By the time Lillian was born, I had forgotten how difficult dressing a newborn was. The tightly curled legs and arms, the fragility of their tiny bones… Long-sleeved onesies on a newborn were just exhausting for me. In contrast to a toddler who knows how to at least help you get their clothes on, when you dress a newborn, you have to put them into the clothes.
- Watch Daniel Tiger’s Neighborhood for
24 128 hours straight.
- Do a week’s worth of diaper laundry all at once.
- Watch Gabby eat whole grapes.
- Allow Gabby to smear butter all over the dining room table. True story, by the way.
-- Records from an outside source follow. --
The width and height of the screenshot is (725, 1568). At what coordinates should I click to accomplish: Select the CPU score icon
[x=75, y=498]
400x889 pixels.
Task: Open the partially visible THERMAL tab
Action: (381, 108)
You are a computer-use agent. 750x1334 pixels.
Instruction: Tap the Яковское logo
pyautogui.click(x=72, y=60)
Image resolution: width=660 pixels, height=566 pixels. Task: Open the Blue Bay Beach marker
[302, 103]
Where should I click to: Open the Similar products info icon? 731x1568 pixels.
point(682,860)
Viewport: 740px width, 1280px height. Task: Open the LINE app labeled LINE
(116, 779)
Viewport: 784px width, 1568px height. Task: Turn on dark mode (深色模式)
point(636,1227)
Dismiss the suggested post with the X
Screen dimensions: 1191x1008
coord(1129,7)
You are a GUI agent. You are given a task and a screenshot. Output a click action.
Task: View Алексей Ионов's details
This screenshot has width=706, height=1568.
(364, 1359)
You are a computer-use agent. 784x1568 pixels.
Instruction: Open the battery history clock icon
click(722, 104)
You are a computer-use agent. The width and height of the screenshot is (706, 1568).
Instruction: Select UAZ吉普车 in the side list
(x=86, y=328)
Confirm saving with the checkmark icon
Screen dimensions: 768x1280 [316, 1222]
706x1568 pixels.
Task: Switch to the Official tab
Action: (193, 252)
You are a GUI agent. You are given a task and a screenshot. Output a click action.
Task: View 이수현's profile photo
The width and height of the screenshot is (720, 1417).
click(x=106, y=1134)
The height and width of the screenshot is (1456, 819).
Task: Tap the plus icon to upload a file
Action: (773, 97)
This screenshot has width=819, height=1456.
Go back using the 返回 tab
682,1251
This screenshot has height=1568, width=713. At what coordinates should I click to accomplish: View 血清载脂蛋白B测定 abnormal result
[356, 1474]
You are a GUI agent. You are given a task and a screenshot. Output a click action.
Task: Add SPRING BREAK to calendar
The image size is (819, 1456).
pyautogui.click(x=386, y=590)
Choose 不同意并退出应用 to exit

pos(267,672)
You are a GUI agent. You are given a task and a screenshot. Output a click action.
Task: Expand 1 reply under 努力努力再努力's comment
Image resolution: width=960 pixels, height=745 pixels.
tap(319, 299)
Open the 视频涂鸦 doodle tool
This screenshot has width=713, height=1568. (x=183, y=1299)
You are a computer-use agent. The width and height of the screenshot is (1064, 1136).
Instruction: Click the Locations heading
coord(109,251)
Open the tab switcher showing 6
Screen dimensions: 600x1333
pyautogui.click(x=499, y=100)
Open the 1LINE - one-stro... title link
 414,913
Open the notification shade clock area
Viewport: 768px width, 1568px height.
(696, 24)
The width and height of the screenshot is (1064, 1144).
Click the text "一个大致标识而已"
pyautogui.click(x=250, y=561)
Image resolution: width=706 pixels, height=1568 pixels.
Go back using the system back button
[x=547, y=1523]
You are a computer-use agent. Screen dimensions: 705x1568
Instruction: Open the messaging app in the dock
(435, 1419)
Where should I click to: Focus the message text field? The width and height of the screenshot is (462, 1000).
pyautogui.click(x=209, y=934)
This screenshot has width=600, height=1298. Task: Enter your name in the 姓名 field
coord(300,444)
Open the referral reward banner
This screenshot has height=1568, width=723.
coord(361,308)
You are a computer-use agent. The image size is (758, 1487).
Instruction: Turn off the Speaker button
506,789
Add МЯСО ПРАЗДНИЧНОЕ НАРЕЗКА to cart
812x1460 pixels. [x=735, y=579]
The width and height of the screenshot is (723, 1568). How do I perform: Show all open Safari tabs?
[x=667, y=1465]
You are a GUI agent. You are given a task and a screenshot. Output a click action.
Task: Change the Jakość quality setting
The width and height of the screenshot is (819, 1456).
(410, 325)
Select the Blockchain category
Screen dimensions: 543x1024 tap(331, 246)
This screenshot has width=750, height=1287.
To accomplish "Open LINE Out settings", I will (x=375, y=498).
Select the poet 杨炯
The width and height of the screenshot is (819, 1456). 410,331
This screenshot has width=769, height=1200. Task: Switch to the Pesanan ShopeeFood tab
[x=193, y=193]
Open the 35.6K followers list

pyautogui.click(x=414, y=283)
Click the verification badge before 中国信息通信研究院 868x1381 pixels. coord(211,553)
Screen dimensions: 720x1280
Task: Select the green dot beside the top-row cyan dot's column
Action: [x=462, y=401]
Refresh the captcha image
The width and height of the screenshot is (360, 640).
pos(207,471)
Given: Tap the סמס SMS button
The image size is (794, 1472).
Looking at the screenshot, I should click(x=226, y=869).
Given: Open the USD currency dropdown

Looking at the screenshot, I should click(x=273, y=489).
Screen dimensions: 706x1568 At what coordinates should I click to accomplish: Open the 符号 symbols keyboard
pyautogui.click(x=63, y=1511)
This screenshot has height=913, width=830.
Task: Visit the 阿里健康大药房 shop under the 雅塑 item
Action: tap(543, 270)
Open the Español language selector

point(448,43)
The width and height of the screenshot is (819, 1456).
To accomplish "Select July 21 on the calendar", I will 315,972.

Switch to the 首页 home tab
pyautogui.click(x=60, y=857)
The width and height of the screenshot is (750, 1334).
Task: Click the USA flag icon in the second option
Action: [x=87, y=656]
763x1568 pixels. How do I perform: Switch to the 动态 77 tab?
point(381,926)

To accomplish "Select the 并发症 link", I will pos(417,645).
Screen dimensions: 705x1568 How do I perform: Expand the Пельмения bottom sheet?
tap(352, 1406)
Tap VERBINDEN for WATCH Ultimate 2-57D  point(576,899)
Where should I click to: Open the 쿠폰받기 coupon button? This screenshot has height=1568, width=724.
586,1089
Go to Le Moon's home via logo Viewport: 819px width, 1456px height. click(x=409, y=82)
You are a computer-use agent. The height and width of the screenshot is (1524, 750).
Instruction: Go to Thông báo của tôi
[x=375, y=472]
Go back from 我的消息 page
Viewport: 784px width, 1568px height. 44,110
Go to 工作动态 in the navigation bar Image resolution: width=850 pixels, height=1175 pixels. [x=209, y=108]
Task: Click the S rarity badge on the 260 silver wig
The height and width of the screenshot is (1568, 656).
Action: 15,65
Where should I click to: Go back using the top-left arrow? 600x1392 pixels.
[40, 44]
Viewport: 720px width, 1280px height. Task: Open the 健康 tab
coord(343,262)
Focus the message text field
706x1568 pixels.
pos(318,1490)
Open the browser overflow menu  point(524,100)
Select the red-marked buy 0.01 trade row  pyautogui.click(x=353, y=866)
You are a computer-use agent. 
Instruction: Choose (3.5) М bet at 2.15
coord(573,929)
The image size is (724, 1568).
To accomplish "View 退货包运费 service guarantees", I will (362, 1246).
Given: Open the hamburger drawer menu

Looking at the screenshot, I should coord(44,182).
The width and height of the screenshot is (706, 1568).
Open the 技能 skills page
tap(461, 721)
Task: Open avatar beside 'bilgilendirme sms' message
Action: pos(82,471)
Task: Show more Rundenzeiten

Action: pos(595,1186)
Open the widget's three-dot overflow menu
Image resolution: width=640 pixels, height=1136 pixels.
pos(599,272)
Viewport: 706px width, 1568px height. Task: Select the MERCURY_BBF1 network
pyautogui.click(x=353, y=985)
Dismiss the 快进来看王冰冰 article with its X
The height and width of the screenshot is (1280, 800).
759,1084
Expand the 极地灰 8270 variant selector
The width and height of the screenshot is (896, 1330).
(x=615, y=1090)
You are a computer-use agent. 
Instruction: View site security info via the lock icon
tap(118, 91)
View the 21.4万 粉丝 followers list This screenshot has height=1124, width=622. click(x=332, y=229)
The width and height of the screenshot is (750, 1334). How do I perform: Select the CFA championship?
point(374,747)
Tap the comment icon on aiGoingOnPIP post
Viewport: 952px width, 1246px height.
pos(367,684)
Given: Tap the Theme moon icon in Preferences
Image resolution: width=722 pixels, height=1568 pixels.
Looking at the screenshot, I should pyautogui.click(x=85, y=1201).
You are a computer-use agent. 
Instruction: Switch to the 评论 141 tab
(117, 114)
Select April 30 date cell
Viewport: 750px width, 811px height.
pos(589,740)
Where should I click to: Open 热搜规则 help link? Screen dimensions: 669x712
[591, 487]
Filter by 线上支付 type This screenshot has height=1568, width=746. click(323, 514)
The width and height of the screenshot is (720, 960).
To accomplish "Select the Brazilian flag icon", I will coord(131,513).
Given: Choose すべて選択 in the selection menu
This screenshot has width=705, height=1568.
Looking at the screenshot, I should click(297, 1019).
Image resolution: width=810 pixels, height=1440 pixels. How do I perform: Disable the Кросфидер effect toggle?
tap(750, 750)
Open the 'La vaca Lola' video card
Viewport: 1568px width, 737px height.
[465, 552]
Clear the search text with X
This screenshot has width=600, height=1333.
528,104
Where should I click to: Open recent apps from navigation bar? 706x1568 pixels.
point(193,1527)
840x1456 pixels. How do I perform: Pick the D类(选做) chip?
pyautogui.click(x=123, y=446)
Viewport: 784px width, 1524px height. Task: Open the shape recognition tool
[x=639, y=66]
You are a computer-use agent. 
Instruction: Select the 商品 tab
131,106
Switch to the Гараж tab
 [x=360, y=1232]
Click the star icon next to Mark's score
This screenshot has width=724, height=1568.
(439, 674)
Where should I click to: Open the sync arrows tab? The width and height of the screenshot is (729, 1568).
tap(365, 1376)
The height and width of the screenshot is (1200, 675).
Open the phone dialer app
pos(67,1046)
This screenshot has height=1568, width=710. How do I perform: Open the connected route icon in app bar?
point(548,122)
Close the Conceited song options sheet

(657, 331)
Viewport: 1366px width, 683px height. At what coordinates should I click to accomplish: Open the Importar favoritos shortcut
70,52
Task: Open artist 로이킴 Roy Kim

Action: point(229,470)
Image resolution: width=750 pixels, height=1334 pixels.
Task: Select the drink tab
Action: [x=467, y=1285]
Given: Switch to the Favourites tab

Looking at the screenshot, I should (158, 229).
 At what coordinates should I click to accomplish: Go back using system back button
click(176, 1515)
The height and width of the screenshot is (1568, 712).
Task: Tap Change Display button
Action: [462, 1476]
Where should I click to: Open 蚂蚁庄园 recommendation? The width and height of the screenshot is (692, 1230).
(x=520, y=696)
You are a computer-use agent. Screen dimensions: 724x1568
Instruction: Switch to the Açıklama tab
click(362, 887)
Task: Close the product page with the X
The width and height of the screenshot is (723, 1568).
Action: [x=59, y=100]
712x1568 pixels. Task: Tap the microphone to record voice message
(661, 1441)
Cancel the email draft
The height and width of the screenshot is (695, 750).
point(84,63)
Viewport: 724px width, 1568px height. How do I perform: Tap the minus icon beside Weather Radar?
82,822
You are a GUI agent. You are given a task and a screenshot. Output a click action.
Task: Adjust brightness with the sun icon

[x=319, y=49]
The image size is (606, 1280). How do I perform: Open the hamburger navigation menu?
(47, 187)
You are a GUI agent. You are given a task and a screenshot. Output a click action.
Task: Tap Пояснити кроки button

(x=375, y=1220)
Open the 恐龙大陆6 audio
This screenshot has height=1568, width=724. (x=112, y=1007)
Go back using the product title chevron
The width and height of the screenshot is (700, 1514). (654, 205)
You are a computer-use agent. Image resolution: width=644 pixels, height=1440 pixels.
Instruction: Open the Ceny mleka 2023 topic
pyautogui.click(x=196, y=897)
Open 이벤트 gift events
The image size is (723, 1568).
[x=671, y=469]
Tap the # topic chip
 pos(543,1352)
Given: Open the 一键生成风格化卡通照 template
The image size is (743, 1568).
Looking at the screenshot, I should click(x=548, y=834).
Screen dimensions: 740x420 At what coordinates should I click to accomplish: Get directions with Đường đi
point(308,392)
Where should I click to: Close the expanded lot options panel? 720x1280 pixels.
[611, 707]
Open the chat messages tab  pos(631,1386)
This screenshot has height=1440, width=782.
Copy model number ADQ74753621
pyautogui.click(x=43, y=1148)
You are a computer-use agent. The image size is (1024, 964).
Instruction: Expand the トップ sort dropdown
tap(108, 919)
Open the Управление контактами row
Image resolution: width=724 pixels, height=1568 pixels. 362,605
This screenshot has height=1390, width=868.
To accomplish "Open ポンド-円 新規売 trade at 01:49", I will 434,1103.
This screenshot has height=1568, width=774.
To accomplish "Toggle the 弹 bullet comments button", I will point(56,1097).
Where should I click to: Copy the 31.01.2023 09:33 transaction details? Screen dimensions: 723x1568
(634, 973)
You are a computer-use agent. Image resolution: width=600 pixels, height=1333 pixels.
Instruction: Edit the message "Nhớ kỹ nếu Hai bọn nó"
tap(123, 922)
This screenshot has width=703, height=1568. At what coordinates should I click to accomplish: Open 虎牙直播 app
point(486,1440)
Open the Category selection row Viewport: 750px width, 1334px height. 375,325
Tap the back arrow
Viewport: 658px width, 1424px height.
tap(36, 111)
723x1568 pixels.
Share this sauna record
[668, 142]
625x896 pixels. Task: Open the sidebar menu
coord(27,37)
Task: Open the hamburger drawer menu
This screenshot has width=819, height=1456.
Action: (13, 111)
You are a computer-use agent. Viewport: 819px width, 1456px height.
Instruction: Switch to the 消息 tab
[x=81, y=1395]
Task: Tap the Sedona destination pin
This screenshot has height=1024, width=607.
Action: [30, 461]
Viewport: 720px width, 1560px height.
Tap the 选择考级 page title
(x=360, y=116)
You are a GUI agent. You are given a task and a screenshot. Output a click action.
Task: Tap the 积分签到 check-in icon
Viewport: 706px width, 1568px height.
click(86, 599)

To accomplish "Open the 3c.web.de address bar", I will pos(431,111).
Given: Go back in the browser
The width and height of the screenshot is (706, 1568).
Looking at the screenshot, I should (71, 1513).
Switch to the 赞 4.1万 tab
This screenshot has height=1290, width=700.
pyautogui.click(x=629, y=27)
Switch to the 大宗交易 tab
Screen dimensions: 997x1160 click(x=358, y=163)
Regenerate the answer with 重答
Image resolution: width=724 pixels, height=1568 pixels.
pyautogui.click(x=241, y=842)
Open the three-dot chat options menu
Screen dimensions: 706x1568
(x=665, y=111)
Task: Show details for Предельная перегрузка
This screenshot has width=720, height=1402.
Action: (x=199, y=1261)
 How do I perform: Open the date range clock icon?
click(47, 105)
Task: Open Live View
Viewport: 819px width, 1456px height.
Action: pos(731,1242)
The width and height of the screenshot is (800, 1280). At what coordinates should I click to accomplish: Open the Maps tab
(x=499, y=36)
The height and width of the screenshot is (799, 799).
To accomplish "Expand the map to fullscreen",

She was “making Daddy a horsey.”
- Put poopy diapers in the diaper genie and leave the lid open for longer than 3 seconds.
- Allow Gabby to stick her disgusting binky in my mouth.
- Stand at the bottom of the staircase while Gabby comes down all by herself.
- Take a nap while the kids are not napping, only to be woken up every 7 minutes by a slap in the face and a child saying, “Mommy, you woke up!”
- Eat Gabby’s leftovers (half was probably already in her mouth).
- Eat Lillian’s leftovers. Have you tasted baby food recently? Everything tastes like pears.
- Pay an exorbitant amount of money for daycare so someone else can put pants on her.